Aquel modo de clasificación, que se despliega desde el racionalismo del siglo XVII y llega al positivismo de los siglos XIX y XX, produce sus propias complicaciones y en muchos casos confusiones, pues aunque en algunos casos lo que se llama “folclor” está más relacionado con aquello que denominan “tradicional”, y lo popular podría estar más cerca de aquello que se define como “cultura moderna”; de los seguidores de estas formas de taxis aparecen con frecuencia aclaraciones que no modifican en nada la estructura colonial de aquellas clasificaciones.
Por ejemplo, para referirse al “folclor” se dice:
“Dicho objeto de estudio, aunque parezca ampuloso, está referido a las prácticas tradicionales y populares que se distinguen de otras solo populares como la moda, o la proyección estética (adaptación o representación) que es, deliberadamente una simulación del folclor” (Vilcapoma, 2008: 335).
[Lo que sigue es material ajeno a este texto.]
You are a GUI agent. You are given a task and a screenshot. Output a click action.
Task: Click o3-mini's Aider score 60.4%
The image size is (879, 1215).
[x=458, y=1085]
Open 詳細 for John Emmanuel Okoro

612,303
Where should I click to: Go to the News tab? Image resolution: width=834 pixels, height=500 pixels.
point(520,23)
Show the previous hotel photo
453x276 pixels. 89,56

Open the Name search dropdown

Como vemos, orientaciones teóricas y nociones producidas en el siglo XIX siguen siendo discutidas y tomadas en cuenta en el siglo XXI, desde una aparente realidad detenida, para discutir si una danza o un ritual es “tradición”, “folclor”, “cultura popular”, “proyección” y, en otros casos, si puede ser considerado “patrimonio” o no.
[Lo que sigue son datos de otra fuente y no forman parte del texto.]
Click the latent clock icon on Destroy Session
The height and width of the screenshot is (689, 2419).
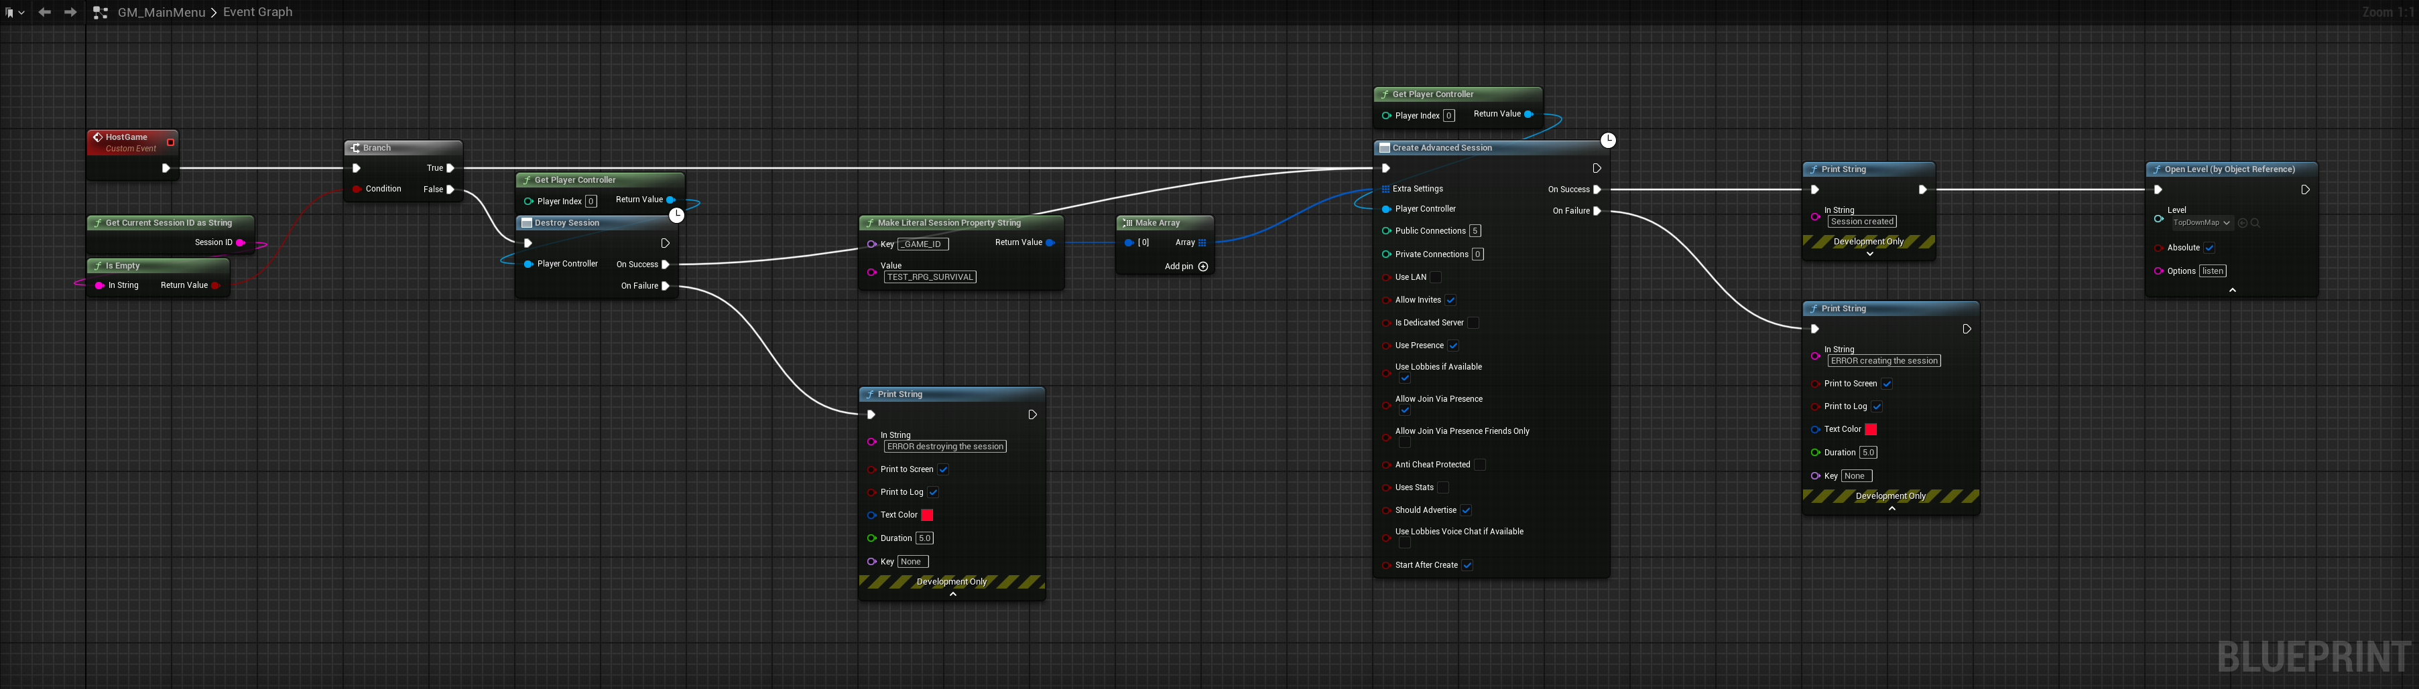tap(676, 215)
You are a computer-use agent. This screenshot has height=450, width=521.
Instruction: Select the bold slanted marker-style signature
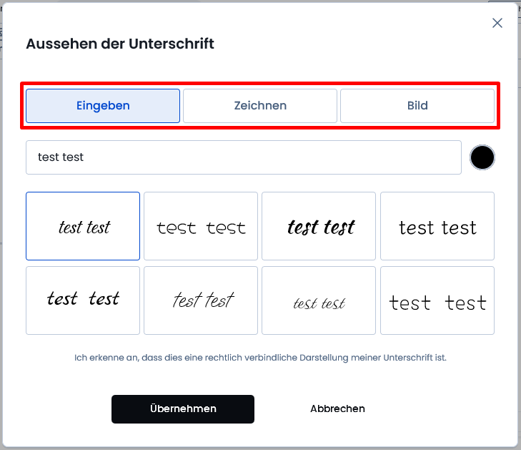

Mientras esto sucede en círculos cerrados locales, que se niegan a la reflexión conectada con los procesos y la dinámica del presente en sus propios contextos de referencia, el capitalismo salvaje no ha descansado para subsumir bajo la dinámica del mercado hasta el último milímetro de extensión del planeta, el último gramo de cada recurso e incluso el último suspiro emanado en algún ritual. Todo esto porque la ideología del mercado capitalista moderno/colonial reproduce la lógica de la ganancia y acumulación al infinito. Para el tema que nos ocupa ahora, por ejemplo, se ha hecho creer que puede haber “industrias culturales” y “consumo cultural” beneficioso para los pueblos y para las mayorías.
Pero esto no siempre fue así. Hubo un tiempo en el que el capitalismo, de la mano del discurso de la racionalidad, creía en la economía del desarrollo, aquella que reproducía también un esquema lineal y ascendente. En esta lógica nuestros países deberían transitar del subdesarrollo al desarrollo. Era así como la danza folklórica podría volverse arte siempre y cuando cumpliera con los cánones de este último.
En síntesis, nos estaban diciendo que para ser “desarrollados” deberíamos adoptar actitudes, prácticas, pero sobre todo una racionalidad específica, aunque esto significara abandonar nuestras propias actitudes, nuestras prácticas y nuestra racionalidad. Nos estaban diciendo que si quería- mos tener danza artística deberíamos abandonar lo que ellos llamaban “danza folclórica” y aprender a hacer la danza artística que se hacía en los países “desarrollados”.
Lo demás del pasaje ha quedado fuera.